Friday, January 27, 2012

Mary Blair Ad

I found this in my online travels today and simply had to share! What is better to see while flipping through the ads in a magazine than a two page spread of Mary Blair artistic gorgeousness?! I can’t think of anything!

This ad features one of the two The Spirit of Creative Energies Among Children murals Mary Blair designed for the 1967 New Tomorrowland. This mural was on the north side of Tomorrowland, covering the uppermost portion of the CircleVision-360 building.  I have left this ad LARGE so you can look at it all in all its glory. See below.

It reads:

“Welcome to the bright, new world of telephone communications!

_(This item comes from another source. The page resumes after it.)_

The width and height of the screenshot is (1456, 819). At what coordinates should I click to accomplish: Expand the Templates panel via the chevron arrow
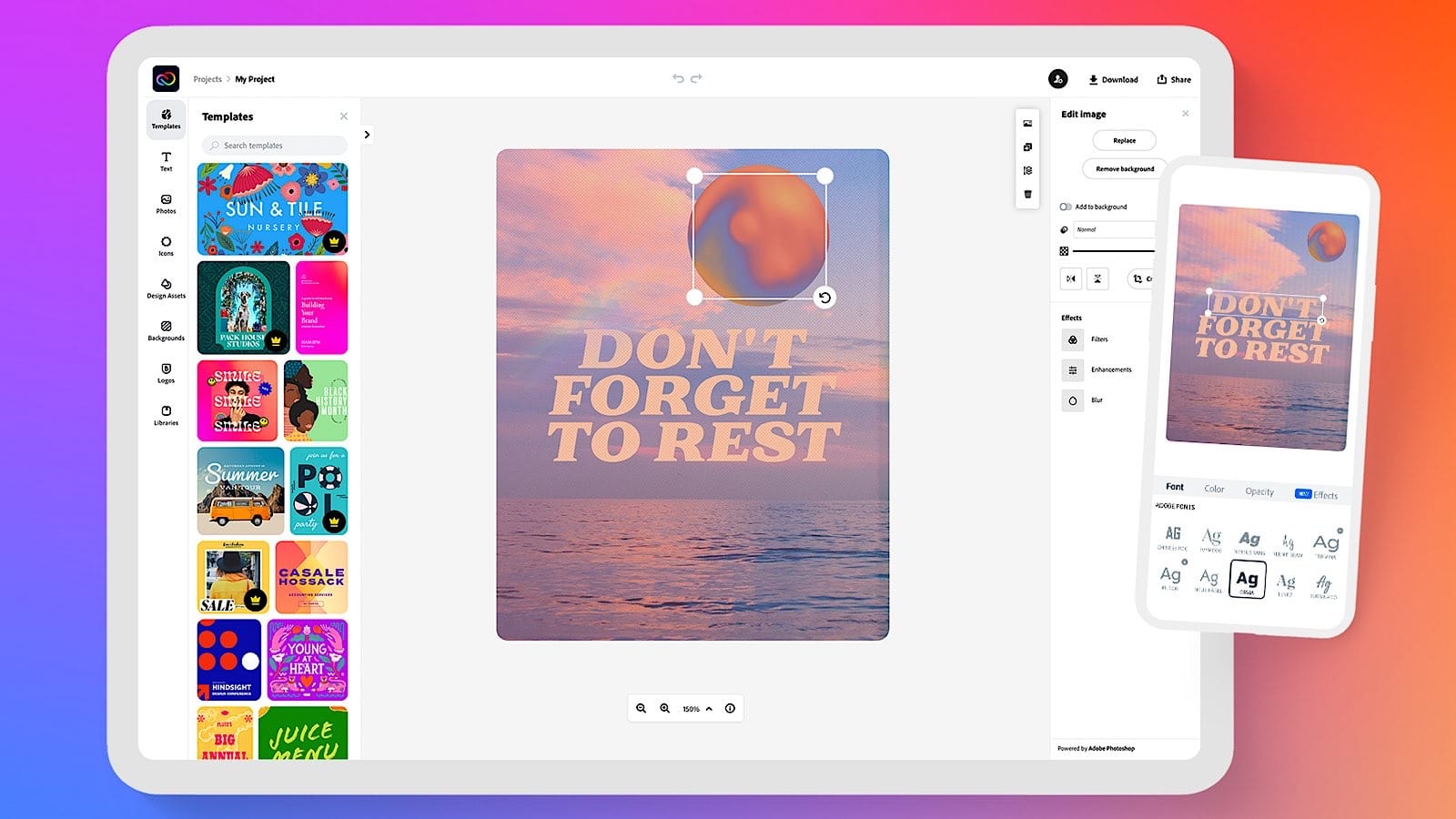coord(365,134)
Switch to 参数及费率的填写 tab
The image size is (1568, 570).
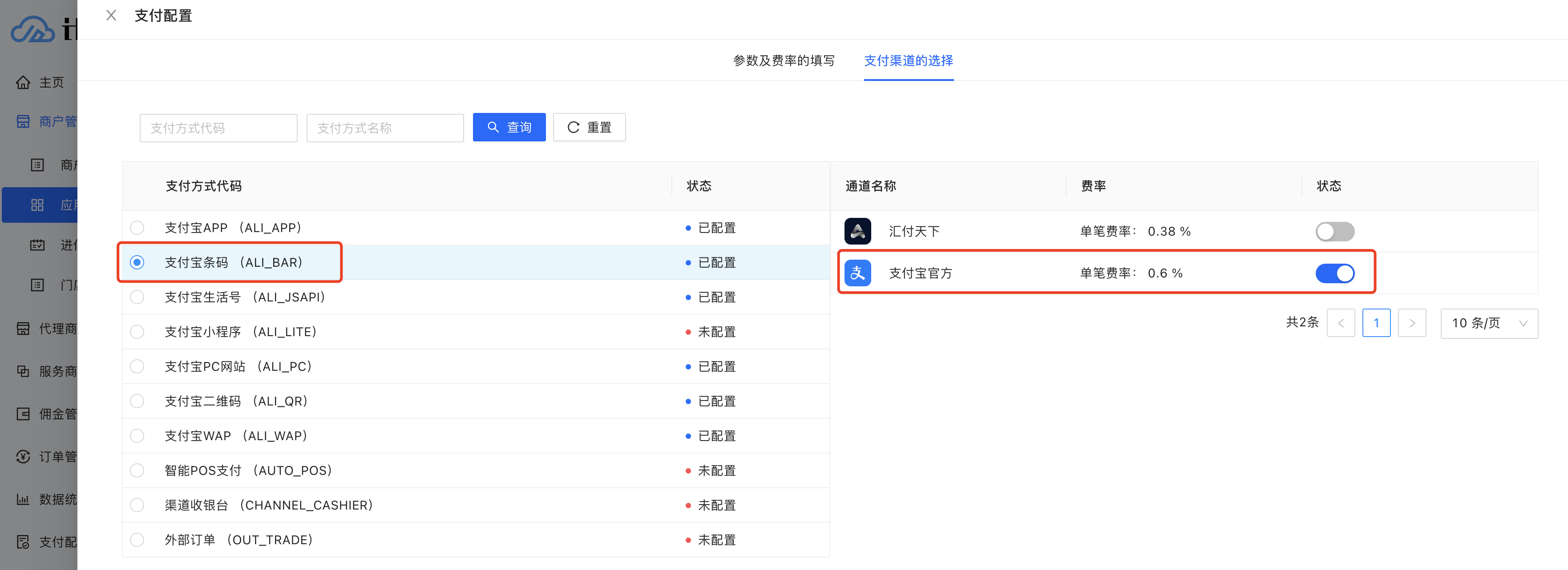tap(784, 60)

This is the theme… and the promise… of the 88-foot-long mural that greets visitors to the new Bell System Exhibit in the new Tomorrowland at Disneyland, California.

The artist is Mary Blair, well-known illustrator of children’s books and a designer of the ‘it’s a small world’ exhibit at the New York World’s Fair and Disneyland. Miss Blair interpreted the promise of world-wide communications in a colorful tile mosaic of a children’s orchestra sending music to friends in other nations.

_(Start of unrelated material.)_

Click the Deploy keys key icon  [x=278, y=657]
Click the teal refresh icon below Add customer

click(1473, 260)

But the mural isn’t the only thing that’s new about the Bell System Exhibit. There’s a larger, expanded display area that shows you telephone communications of the future.

Feature of the Exhibit is a Walt Disney film, ‘America the Beautiful’, in CircleVision 360, the motion picture that surrounds you and puts you in the center of the most beautiful scenery in the world. This is the new year to discover America in person. If you and your family get to Disneyland, you’ll be warmly welcomed at our new building in Tomorrowland.”

Mary Blair Ad July 7 1967

From Life magazine dated July 7, 1967.

2 comments:

Major Pepperidge said...

Interesting! I need to go dig up some vintage photos of Mary Blair's murals "in situ", this illustration looks different than my recollections of the murals at the park. I don't trust my brain, though!

Tinker Bell said...

I felt the same way. I had to look at the mural to realize it was the same. I think it's just the context that it's in that fools our brain. It looks "wrong" not being on the side of the show building.